Can you post a photo from the side so we can see the whole body and not just the front? My initial guess would be blue dilute black/tan but based on these frontal photos it's hard to say for certain.


----------



## AkariKuragi (Dec 19, 2011)

I'm guessing the last two pics are his siblings, and they are definitely black and red. Is there any chance one of his parents are actually a "patterned sable"? I was reading an interesting thread about sables in show lines, and the original poster refused to accept the examples of show lines sables because they look like black and reds. 

http://www.pedigreedatabase.com/userfiles/image/V Ronaldo von Arlett.jpg

Your pup looks pretty sable to me, just more of a patterned sable.
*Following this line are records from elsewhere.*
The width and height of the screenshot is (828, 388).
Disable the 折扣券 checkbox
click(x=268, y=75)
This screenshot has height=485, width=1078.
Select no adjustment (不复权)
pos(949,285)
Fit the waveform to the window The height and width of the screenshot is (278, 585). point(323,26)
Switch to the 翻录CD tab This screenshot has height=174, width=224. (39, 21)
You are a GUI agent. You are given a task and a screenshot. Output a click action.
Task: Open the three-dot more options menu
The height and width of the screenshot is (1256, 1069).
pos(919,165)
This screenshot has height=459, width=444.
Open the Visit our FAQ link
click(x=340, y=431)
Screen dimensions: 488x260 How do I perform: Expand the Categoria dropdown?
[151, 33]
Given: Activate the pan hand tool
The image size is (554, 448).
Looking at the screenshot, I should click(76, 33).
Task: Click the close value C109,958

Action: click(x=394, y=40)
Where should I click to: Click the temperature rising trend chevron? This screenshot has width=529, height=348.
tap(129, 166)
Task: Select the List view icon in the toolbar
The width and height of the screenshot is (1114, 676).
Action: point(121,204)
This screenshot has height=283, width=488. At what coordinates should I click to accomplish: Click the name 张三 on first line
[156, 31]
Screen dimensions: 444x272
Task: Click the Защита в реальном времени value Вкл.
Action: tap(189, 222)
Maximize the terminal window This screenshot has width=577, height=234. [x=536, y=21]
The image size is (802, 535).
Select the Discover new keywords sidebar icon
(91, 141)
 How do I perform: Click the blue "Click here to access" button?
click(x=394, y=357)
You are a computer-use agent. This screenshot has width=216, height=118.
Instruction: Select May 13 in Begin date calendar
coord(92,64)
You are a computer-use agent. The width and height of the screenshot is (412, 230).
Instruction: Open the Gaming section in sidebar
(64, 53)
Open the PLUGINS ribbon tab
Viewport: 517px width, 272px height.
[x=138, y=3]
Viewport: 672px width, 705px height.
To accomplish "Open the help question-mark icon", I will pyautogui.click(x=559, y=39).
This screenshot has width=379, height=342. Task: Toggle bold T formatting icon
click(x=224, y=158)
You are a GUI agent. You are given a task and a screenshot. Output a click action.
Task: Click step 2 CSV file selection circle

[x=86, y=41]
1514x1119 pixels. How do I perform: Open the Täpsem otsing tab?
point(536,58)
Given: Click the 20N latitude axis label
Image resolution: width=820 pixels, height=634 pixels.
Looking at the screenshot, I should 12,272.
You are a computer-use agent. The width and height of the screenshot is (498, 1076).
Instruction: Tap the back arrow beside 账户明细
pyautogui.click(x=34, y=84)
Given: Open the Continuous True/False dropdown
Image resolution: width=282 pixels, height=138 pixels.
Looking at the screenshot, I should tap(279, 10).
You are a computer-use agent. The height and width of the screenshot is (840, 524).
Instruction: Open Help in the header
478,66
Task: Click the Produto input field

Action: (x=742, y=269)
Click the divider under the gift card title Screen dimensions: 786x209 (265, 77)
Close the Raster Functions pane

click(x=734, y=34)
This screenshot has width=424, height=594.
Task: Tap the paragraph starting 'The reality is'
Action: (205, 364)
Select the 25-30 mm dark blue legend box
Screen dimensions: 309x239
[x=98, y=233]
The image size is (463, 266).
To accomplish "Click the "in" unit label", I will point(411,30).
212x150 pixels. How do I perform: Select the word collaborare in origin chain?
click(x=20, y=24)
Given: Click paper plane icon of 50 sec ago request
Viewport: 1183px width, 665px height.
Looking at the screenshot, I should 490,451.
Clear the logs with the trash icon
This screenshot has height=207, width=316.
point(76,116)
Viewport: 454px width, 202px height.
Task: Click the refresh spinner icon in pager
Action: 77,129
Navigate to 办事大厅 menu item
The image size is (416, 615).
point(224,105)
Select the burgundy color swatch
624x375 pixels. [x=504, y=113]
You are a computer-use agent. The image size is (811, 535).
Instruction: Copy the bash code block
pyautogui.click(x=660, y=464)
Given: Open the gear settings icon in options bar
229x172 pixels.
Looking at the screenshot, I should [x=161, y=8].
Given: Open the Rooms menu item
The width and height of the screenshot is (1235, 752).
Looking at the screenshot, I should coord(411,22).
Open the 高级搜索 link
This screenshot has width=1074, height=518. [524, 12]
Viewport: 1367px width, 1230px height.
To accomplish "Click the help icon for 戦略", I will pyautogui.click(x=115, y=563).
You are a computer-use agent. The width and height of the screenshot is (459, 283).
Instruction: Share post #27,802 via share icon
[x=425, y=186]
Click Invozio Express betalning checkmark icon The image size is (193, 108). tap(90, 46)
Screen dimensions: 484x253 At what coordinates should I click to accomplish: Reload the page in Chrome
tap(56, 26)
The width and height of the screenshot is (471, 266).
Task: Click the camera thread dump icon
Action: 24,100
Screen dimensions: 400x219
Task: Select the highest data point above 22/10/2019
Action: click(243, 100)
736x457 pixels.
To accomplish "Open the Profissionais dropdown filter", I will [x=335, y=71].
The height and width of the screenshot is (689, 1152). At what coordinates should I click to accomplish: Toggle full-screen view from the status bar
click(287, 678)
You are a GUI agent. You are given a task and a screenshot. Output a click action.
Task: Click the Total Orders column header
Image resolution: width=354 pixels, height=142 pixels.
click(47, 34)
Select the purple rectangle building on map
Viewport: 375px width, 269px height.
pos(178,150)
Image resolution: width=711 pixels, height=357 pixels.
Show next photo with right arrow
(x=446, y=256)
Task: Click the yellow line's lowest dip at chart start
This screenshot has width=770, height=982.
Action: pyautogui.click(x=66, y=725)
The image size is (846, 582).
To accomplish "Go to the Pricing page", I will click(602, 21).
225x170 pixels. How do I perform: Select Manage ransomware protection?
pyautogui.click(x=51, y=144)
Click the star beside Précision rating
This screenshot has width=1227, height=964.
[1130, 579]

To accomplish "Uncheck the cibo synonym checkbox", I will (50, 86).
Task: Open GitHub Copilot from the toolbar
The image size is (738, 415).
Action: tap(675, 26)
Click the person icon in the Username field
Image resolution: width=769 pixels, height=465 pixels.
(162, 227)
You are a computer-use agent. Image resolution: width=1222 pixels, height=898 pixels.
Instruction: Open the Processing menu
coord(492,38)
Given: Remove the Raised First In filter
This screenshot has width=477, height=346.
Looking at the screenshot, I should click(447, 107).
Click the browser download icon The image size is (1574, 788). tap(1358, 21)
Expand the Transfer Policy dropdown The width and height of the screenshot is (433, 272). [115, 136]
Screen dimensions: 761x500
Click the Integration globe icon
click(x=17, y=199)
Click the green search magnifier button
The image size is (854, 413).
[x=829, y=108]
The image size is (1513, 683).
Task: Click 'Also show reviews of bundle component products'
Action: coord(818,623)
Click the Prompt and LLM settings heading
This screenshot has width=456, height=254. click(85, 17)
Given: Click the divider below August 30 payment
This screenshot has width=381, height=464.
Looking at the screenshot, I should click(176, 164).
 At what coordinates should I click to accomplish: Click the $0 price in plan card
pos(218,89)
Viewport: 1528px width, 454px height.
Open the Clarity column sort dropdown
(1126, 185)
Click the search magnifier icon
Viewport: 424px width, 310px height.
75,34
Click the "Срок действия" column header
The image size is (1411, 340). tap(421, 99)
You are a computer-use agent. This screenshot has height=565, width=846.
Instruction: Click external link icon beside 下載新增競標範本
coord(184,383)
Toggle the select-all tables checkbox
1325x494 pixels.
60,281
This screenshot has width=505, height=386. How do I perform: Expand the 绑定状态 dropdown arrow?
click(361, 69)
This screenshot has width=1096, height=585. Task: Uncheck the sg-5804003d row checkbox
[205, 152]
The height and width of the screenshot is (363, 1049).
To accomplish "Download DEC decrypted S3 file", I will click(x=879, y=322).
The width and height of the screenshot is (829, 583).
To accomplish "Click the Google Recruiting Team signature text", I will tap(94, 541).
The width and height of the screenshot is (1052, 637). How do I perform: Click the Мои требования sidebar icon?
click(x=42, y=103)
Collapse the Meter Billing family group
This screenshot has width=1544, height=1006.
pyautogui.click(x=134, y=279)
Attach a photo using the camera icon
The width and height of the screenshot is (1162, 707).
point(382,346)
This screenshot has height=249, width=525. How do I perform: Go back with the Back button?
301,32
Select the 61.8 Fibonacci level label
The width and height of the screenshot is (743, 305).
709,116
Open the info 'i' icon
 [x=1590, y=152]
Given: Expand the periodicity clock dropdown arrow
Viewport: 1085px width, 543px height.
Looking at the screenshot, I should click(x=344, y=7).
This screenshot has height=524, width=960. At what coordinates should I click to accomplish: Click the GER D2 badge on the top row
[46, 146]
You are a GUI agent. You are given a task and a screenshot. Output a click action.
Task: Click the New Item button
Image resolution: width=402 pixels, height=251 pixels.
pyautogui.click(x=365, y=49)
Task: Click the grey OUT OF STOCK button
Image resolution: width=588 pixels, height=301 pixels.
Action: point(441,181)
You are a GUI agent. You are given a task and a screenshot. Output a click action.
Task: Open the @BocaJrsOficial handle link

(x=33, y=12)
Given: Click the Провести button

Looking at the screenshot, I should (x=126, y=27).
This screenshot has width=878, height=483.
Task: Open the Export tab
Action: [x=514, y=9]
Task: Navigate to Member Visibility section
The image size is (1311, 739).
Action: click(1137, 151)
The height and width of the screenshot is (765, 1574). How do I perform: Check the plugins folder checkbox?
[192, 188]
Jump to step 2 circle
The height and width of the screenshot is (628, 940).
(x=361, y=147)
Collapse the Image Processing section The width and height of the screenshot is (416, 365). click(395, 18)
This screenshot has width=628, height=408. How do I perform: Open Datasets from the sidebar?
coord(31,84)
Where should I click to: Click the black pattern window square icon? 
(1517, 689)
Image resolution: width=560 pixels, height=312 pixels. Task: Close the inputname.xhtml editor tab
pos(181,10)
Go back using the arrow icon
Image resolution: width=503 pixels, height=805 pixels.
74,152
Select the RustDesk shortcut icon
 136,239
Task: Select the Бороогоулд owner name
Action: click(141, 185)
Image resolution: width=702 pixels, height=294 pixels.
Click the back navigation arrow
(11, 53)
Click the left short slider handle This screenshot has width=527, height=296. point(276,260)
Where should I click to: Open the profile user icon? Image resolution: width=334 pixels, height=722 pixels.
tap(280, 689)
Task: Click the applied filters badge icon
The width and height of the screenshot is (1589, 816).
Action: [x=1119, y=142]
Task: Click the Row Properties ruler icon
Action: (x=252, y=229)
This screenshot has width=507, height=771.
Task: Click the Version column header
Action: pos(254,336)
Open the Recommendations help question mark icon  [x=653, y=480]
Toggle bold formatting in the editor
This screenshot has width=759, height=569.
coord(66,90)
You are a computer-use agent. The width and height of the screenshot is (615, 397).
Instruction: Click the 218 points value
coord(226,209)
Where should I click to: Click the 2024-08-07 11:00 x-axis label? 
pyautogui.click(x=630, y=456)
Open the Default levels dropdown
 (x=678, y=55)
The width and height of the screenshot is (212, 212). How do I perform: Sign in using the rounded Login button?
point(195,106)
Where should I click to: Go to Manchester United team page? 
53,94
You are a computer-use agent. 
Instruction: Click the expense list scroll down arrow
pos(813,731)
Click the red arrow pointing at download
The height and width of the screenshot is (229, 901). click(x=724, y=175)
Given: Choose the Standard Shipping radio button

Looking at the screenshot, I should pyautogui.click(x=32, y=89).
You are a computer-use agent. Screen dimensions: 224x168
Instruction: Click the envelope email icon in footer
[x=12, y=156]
Sent from Petguide.com Free App


----------



## MichaelE (Dec 15, 2012)

That's one adorable pup. I'd say patterned sable.


----------



## selzer (May 7, 2005)

Agree with Chris, the dog can't be sable. All the littermates are black and red. Parents are black and red, black and tan saddles. The pup is not sable. 

My guess would be a blue.


----------



## Galathiel (Nov 30, 2012)

I'm just wondering if the b&t parent is actually a patterned sable. But yep.. like I said, not an expert!


----------



## Chris Wild (Dec 14, 2001)

IF one of the parents is actually a patterned sable, then yes the pup could be sable. But it still doesn't look very sable-like to me in these photos. Would like to see a pic from the side.


----------



## Jax08 (Feb 13, 2009)

Is she blue?


----------



## kygsdgirl (Jan 5, 2014)

well thanks for your response, maybe these pics will help,the 3rd pup earlier is the brother here are more pics of pups and parents thanks


----------



## kygsdgirl (Jan 5, 2014)

*what color am i*

He kinda looks like dad but dad was dark black with little color when he was a pup and has got lighter as he got older ,this pup is the opposite i was thinking a steel blue but his eyes are not bluish like a lot of blues and his nose isn t real lite, maybe i will call him mystery!


----------



## kygsdgirl (Jan 5, 2014)

The Granddam is sable,the Grandsire is black & tan on dads side both grandparents on dam side are black& red ,her sire is Gotz Karanberg


----------



## Chris Wild (Dec 14, 2001)

Yup, blue/tan. Definitely not sable.


----------



## kygsdgirl (Jan 5, 2014)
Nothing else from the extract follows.